|February 6th, 2011|
This is a well known problem in utilitarianism, primarily because both maximizing the total and maximizing the average can lead to weird answers at extremes, or "repugnant conclusions". If I just do the normal thing, though, and accept what sounds more sensible, I don't have an answer on whether it can be ethical to have children because I'm really just deciding on my ethics based on how I want that question to be answered. So I want a reasonable way to decide what to maximize.
Average utilitarianism would say that if there were two planets that happened to have sentient life, on opposite sides of the galaxy with no chance of ever interacting, then an event which completely and instantaneously destroyed the planet with lower average happiness would be a good thing.

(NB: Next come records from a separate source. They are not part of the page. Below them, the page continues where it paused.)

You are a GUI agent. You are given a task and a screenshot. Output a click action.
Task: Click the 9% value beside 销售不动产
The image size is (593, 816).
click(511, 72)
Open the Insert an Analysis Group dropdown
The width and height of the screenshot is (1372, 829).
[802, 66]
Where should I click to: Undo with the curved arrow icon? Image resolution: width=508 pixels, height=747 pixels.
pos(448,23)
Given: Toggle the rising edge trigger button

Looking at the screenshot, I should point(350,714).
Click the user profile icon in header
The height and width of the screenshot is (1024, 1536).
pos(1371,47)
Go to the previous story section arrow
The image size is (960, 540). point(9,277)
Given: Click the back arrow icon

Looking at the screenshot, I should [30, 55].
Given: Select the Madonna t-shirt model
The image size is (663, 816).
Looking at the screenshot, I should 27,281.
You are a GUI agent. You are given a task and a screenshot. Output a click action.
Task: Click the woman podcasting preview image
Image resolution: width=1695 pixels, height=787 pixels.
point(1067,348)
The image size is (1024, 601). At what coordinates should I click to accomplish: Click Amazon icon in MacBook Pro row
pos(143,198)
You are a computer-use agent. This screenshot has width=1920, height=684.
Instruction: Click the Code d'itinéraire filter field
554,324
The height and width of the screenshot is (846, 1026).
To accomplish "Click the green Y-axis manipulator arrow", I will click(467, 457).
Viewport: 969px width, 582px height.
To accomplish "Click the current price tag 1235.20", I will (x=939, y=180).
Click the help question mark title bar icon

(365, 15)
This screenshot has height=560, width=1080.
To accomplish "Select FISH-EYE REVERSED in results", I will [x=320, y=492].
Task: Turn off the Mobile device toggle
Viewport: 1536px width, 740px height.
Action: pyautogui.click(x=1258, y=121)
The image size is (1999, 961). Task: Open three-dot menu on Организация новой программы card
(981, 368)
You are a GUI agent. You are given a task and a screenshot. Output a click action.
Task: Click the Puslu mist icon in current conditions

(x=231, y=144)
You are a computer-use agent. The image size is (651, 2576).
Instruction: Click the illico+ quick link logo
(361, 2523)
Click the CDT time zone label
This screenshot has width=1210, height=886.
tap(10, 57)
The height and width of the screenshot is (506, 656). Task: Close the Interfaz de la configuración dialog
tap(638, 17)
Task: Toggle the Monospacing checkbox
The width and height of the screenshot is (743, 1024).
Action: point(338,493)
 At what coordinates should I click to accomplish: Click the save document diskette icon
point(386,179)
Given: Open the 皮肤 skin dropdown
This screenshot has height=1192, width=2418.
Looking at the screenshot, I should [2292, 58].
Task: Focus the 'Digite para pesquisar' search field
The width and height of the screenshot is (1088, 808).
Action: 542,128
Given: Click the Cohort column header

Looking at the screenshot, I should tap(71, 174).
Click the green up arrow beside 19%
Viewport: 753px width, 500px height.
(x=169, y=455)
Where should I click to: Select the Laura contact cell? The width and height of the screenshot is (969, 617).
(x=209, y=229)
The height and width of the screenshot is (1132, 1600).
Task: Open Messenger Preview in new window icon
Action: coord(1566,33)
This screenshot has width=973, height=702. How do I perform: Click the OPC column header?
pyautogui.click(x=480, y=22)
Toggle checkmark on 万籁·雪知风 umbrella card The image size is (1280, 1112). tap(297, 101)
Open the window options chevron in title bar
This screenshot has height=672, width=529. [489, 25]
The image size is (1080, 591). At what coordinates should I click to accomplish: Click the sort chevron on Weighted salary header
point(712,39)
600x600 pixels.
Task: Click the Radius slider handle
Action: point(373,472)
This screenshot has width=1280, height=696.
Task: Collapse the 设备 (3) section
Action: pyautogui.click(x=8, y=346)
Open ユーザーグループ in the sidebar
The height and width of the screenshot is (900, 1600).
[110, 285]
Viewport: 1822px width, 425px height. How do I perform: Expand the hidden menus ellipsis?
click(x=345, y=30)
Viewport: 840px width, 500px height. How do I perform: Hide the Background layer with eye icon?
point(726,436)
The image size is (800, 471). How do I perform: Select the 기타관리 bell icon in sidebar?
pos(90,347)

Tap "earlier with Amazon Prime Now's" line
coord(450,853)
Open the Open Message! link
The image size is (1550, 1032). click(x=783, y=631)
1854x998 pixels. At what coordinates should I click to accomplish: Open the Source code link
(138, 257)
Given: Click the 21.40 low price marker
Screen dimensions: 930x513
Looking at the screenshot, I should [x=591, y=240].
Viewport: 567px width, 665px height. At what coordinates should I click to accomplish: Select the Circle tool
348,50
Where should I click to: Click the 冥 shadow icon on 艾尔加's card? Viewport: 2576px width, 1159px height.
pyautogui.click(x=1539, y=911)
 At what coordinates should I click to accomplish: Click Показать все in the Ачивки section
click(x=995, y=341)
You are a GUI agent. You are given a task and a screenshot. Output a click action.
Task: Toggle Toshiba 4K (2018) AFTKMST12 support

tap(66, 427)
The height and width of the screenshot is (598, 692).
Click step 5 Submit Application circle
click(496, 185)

That sounds very wrong.
The usual reason for not adopting total utilitarianism is that it suggests that it's better to have large numbers of only slightly happy people than smaller numbers of happy ones. Looking at numbers, I'm not sure that's really a problem. Total utilitarianism would say that in order to have ten times the population, people should be at least 1/10th as happy. That seems reasonable to me. At some point you have so many people that adding another person is more likely to decrease happiness than increase it. So that's the ideal peak population.
 This is also a problem with outcomes that involve decreasing the number of people. When someone dies, though, there are generally people left behind who are sad that they are gone. This is much less true with babies people decide not to have.
 This is not to say that it's right or wrong for *specific* people to have children. A true utilitarian would likely be wrong to have children because when you have children you need to spend money on them, which is money that if it went to other less fortunate people might have a much larger effect on their happiness. This could be negated if you thought you could raise your children to be very generous.